WORKING DATA START
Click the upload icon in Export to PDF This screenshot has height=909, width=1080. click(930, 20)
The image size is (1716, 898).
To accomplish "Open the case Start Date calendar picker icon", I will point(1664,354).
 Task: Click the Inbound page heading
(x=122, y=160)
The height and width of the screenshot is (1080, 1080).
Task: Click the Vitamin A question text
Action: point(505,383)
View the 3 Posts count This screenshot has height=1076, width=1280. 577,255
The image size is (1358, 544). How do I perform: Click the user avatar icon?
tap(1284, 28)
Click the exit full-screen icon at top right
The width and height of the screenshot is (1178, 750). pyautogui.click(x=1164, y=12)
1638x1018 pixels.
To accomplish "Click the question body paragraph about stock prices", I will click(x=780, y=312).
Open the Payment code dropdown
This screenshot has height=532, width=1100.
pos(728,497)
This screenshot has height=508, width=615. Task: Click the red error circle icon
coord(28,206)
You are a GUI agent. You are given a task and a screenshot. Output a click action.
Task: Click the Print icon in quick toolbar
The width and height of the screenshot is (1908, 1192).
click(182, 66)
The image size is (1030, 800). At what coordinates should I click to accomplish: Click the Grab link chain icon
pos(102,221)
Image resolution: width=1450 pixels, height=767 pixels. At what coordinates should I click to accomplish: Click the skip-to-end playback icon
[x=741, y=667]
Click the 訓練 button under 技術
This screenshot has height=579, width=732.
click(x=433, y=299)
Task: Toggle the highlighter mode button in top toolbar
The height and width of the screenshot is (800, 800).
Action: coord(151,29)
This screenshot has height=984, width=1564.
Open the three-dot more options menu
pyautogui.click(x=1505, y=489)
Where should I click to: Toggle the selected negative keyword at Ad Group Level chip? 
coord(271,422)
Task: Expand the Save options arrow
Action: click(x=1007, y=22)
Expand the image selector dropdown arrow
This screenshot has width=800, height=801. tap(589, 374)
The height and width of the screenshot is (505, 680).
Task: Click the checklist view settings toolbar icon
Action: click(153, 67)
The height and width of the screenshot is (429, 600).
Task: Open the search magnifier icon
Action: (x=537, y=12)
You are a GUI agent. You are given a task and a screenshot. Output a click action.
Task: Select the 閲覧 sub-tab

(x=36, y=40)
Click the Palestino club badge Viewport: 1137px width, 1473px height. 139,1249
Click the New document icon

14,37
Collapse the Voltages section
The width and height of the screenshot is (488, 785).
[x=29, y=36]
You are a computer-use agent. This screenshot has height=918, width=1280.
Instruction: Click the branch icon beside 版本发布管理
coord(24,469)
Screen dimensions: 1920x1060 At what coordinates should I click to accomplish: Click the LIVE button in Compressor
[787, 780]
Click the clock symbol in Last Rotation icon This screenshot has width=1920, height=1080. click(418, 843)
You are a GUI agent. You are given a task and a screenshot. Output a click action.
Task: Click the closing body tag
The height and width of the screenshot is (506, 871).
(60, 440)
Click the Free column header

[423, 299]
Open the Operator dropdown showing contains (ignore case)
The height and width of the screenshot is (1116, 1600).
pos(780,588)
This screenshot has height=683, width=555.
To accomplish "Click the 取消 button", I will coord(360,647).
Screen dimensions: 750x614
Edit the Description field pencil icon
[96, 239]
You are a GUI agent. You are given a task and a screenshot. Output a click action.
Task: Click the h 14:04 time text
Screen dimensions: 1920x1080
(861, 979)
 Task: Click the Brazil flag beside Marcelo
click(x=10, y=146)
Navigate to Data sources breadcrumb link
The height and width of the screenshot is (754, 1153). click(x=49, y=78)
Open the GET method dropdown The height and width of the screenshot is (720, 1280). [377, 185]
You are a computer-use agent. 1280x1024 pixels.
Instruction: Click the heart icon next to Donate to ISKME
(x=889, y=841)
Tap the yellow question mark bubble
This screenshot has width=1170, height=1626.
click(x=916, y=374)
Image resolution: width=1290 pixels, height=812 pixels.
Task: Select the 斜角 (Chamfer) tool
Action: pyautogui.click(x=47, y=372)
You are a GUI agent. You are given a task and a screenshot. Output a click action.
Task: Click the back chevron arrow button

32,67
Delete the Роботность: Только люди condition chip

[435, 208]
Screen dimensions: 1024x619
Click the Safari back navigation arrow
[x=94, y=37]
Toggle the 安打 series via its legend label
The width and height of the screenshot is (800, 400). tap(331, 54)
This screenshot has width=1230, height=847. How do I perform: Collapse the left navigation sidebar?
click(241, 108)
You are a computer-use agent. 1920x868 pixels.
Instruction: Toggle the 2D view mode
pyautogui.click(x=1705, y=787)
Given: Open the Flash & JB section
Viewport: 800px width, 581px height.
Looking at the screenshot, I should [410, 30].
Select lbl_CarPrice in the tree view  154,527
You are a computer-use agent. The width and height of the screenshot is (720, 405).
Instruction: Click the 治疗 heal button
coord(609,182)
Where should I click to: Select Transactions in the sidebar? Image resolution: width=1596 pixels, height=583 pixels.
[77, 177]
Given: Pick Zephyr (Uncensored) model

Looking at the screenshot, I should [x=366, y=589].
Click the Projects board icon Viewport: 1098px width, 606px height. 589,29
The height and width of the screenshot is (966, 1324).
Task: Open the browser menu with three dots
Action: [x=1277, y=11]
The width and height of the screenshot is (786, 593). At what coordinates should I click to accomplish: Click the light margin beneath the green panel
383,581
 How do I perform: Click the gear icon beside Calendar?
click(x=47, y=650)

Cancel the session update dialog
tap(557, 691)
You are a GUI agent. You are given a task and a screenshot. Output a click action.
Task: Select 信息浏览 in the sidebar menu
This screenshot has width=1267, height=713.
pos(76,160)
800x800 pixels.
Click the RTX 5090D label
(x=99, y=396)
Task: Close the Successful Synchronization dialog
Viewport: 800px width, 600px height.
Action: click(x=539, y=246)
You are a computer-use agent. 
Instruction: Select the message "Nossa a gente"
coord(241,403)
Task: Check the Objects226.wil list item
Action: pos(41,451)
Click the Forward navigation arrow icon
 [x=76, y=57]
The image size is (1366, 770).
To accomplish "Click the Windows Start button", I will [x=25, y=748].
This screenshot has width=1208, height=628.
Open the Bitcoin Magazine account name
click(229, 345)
WORKING DATA END
## PROBLEM TO SOLVE
Copy word for word the stretch of entries above from the line that has "The image size is (1716, 898)." through the line that has "Task: Click the Print icon in quick toolbar", both ends included, and nothing outside it.

## RESULT BELOW
The image size is (1716, 898).
To accomplish "Open the case Start Date calendar picker icon", I will point(1664,354).
 Task: Click the Inbound page heading
(x=122, y=160)
The height and width of the screenshot is (1080, 1080).
Task: Click the Vitamin A question text
Action: point(505,383)
View the 3 Posts count This screenshot has height=1076, width=1280. 577,255
The image size is (1358, 544). How do I perform: Click the user avatar icon?
tap(1284, 28)
Click the exit full-screen icon at top right
The width and height of the screenshot is (1178, 750). pyautogui.click(x=1164, y=12)
1638x1018 pixels.
To accomplish "Click the question body paragraph about stock prices", I will click(x=780, y=312).
Open the Payment code dropdown
This screenshot has height=532, width=1100.
pos(728,497)
This screenshot has height=508, width=615. Task: Click the red error circle icon
coord(28,206)
You are a GUI agent. You are given a task and a screenshot. Output a click action.
Task: Click the Print icon in quick toolbar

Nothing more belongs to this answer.